In the past five years, the U.S. Supreme Court has contributed to this confounding state of affairs. In 2013, the Court in Clapper v. Amnesty International concluded that fear and anxiety about surveillance – and the cost of taking measures to protect against it – were too speculative to constitute “injury in fact” for standing. The Court emphasized that injury must be “certainly impending” to warrant recognition. This past term, the U.S. Supreme Court in Spokeo v. Robins issued an opinion aimed at clarifying the harm required for standing in a case involving personal data. But far from providing guidance, the opinion fostered greater confusion. What the Court made clear, however, was that “intangible” injury, including the “risk” of injury, could be sufficient to establish harm. In cases involving informational injuries, when is intangible injury like increased risk and anxiety “certainly impending” or “substantially likely to occur” to warrant standing? The answer is unclear.

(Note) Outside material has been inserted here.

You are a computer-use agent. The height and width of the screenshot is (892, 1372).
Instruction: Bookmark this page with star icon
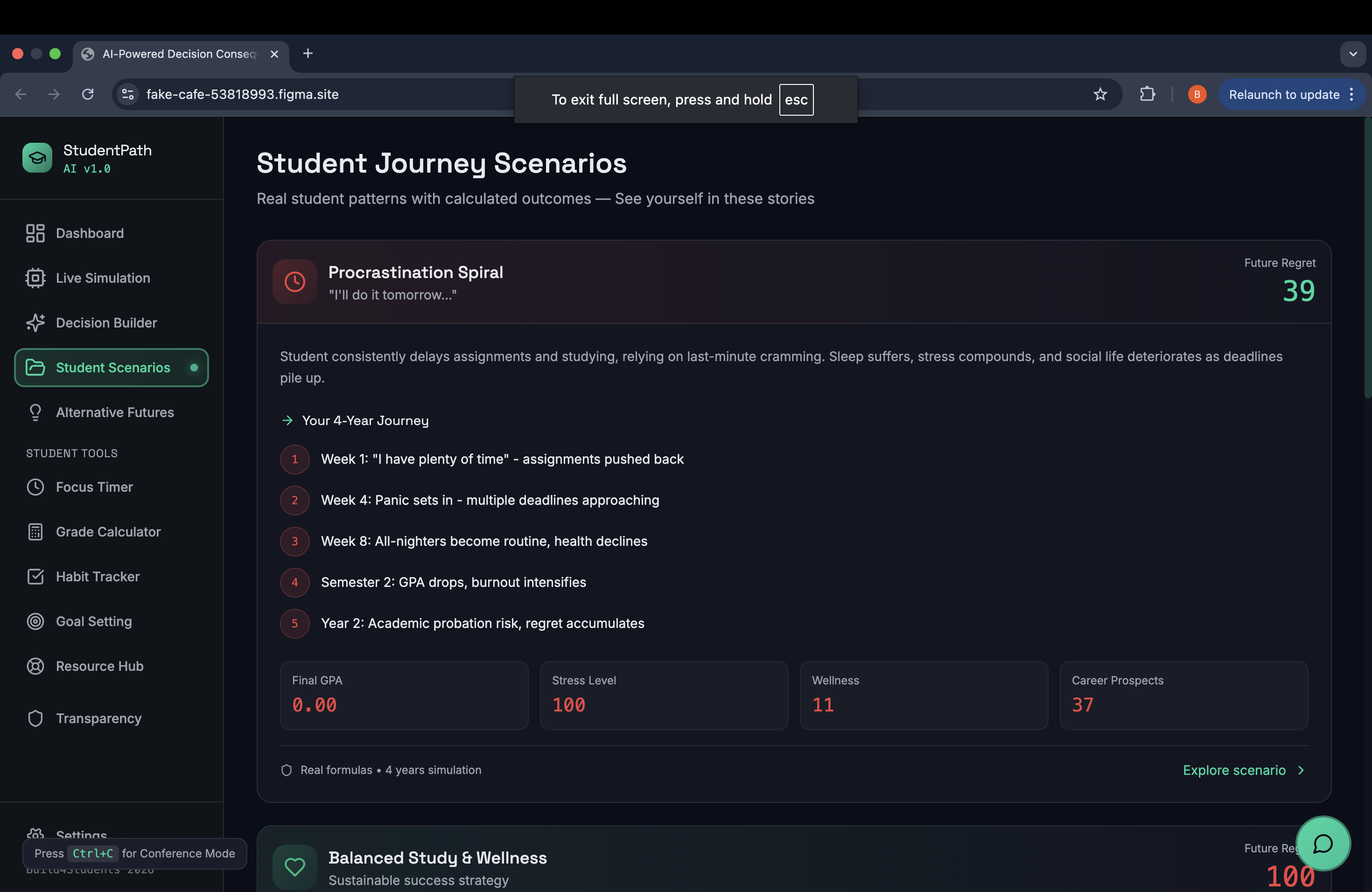click(x=1100, y=95)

Little progress has been made to harmonize this troubled body of law, and there is no coherent theory or approach. In this essay, we examine why courts have struggled when dealing with harms caused by data breaches. The difficulty largely stems from the fact that data breach harms are intangible, risk-oriented, and diffuse. Harms with these characteristics need not confound courts; the judicial system has, been recognizing intangible, risk-oriented, and diffuse injuries in other areas of law.
We argue that courts are far too dismissive of certain forms of data breach harm. In many instances, courts should find that data breaches cause cognizable harm. We explore how existing legal foundations support the recognition of such harm. We demonstrate how courts can assess risk and anxiety in a concrete and coherent way.